> TEXTAUSSCHNITT

Welches Potenzial haben Führungsleitlinien wirklich?
In unserer alltäglichen Arbeit beschäftigen wir uns mit der Arbeitszufriedenheit. Es ist nicht überraschend, dass das Verhältnis zur Führungskraft dabei eine besondere Rolle spielt. Dieses Verhältnis wird von mehreren Faktoren geprägt. Einen davon bilden die Führungsleitlinien. Hier können Standards gesetzt und Vertrauen geschaffen werden.
Leider stellen wir in unseren Projekten allzu häufig fest, dass dieses Potential nicht ausgeschöpft oder gar nicht genutzt wird.
Dieser Beitrag dient dazu, ein Grundverständnis des Konzepts „Führungsleitlinien“ zu geben und eine Inspiration für die erfolgreiche Umsetzung in deiner Organisation zu bieten.
Was sind Führungsleitlinien?
Doch fangen wir am Anfang an. Was verstehen wir unter Führungsleitlinien?
Sie bestehen zumeist aus einer Liste mit Verhaltensgrundsätzen für den Umgang zwischen Verantwortungs- und Leitungsebenen.
Diese werden oft als Stichworte oder kurze Sätze in Führungskräftebriefings, auf der Homepage oder auch im Eingangsbereichs der Organisation präsentiert. Das Ziel ist ein einheitlicher und transparenter Führungsstil über alle Hierarchieebenen und Bereiche hinweg.
Fragen wir unsere Kunden/innen, ob es in ihrer Organisation ein entsprechendes Leitbild gibt, so ist die häufigste Antwort – begleitet von einem leicht beschämten Blick nach unten: „Ja, aber das wurde schon vor vielen Jahren entwickelt und ist überhaupt nicht mehr aktuell.“ Die Frage, ob denn die abgebildeten Führungsgrundsätze in der Organisation auch gelebt werden, können wir uns dann in der Regel direkt sparen.
Ein wichtiger Faktor für die Wirksamkeit der Grundsätze ist folglich die Aktualität.
Welchen Nutzen haben Führungsleitlinien?
Bei diesem Thema geht um das „Wie“. Führungsleitlinien, -prinzipien und ähnliche Konzepte bieten Mitarbeitenden und Führungskräften hauptsächlich Orientierung im Umgang miteinander. Obwohl Führung immer einen hohen individuellen Anteil hat, da jedes Team und jede Person einzigartig sind, kann so eine gemeinsame Grundlage geschaffen werden.
Für eine Person in einer leitenden Position geben sie Klarheit über angemessenes Verhalten auf moralischer, professioneller und persönlicher Ebene. Gleichzeitig ist den Mitarbeitenden bekannt, welche Art von Verhalten und Kommunikation sie erwarten können. Auch für bestehende und potenzielle Kunden kann es nicht nur interessant, sondern auch ausschlaggebend sein, wie miteinander umgegangen wird.
Neben dem Einfluss auf die Arbeitszufriedenheit sämtlicher Organisationsmitglieder werden auch der Charakter und die Werte einer Organisation widergespiegelt, welche in der VUCA-Welt und für die Kundengewinnung relevant sind. Folglich haben Führungsleitlinien einen bedeutenden Einfluss auf den gesamten wirtschaftlichen Erfolg.

> ÜBUNGEN
1 – Beantworte diese Fragen zum Textausschnitt über Führungsleitlinien:
(a) Woraus bestehen Führungsleitlinien zumeist?
(b) Welcher Faktor wird als wichtig für die Wirksamkeit der Grundsätze genannt?
(c) Worüber geben Führungsleitlinien einer Person in leitender Position Klarheit?
2 – Führe den Textausschnitt über Führungsleitlinien im gleichen Stil fort, beginnend nach seinem letzten Satz.

> DATENEINTRÄGE
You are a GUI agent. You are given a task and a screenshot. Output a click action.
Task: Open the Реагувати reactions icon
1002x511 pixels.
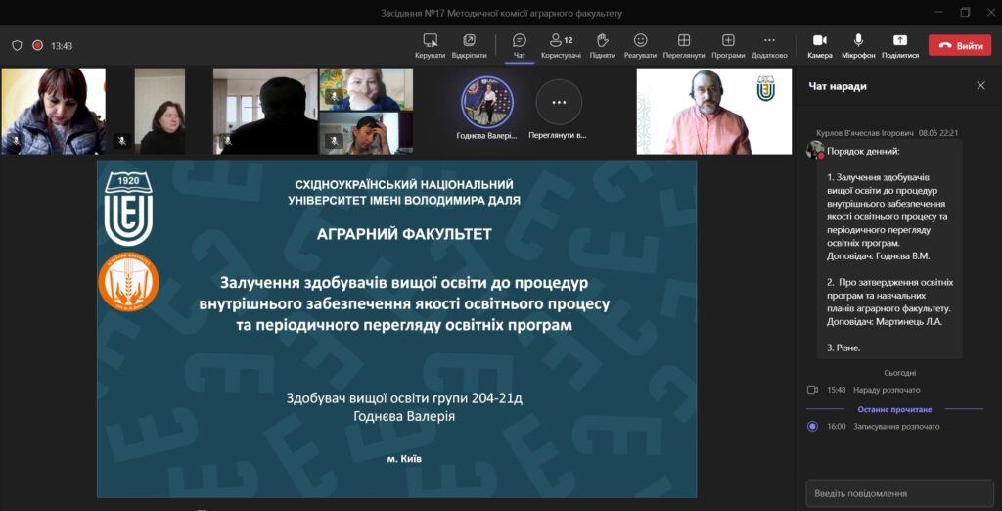[x=640, y=40]

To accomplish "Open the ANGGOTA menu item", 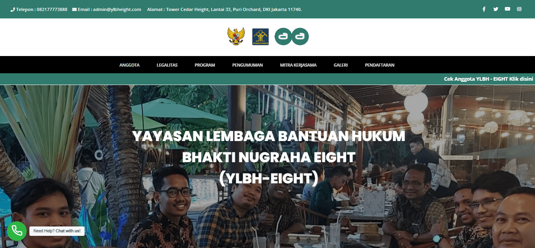I will click(x=130, y=65).
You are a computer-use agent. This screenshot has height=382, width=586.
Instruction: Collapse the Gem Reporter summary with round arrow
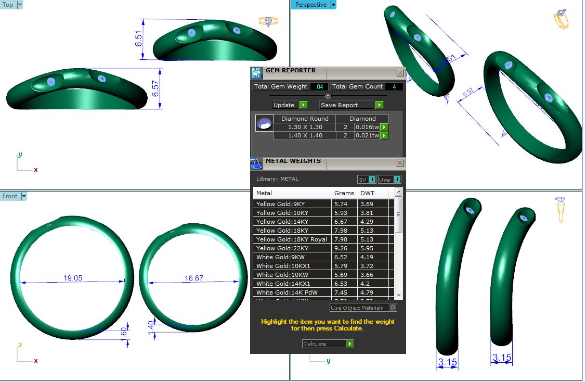328,96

> LÖSUNGEN
1 –
(a) Aus einer Liste mit Verhaltensgrundsätzen für den Umgang zwischen Verantwortungs- und Leitungsebenen.
(b) Die Aktualität.
(c) Über angemessenes Verhalten auf moralischer, professioneller und persönlicher Ebene.

2 –
In der Realität sind die – als Orientierungshilfe für Führungskräfte geplanten – Leitbilder oft schon kurz nach der euphorischen Veröffentlichung von der nächsten Management- und Führungsmode überholt.
Zudem trägt die mangelnde Einbindung von Führungskräften und Mitarbeitenden der unteren Ebenen nicht unbedingt zu einer Akzeptanz der Leitbilder in der Breite der Organisation bei: Solche Ergebnisse teurer Offsite-Meetings des Managements werden grundsätzlich mit besonders kritischen Augen betrachtet.
Ein Beispiel für erfolgreiche Führungsleitlinien
Eine der vielleicht bedeutendsten Studien zu diesem Thema wurde von Google durchgeführt. Dort fragte man sich, welches Führungsverhalten den stärksten Zusammenhang mit dem Teamerfolg hat. 2008 begann die Forschung und wurde stetig fortgeführt. (Dies ist ein kleiner Hinweis auf die Variabilität der gesamten Thematik Führung. Starre Konzepte vom letzten Jahrzehnt können damals brillant gewesen sein, nur sind sie heute leider nicht mehr anwendbar.)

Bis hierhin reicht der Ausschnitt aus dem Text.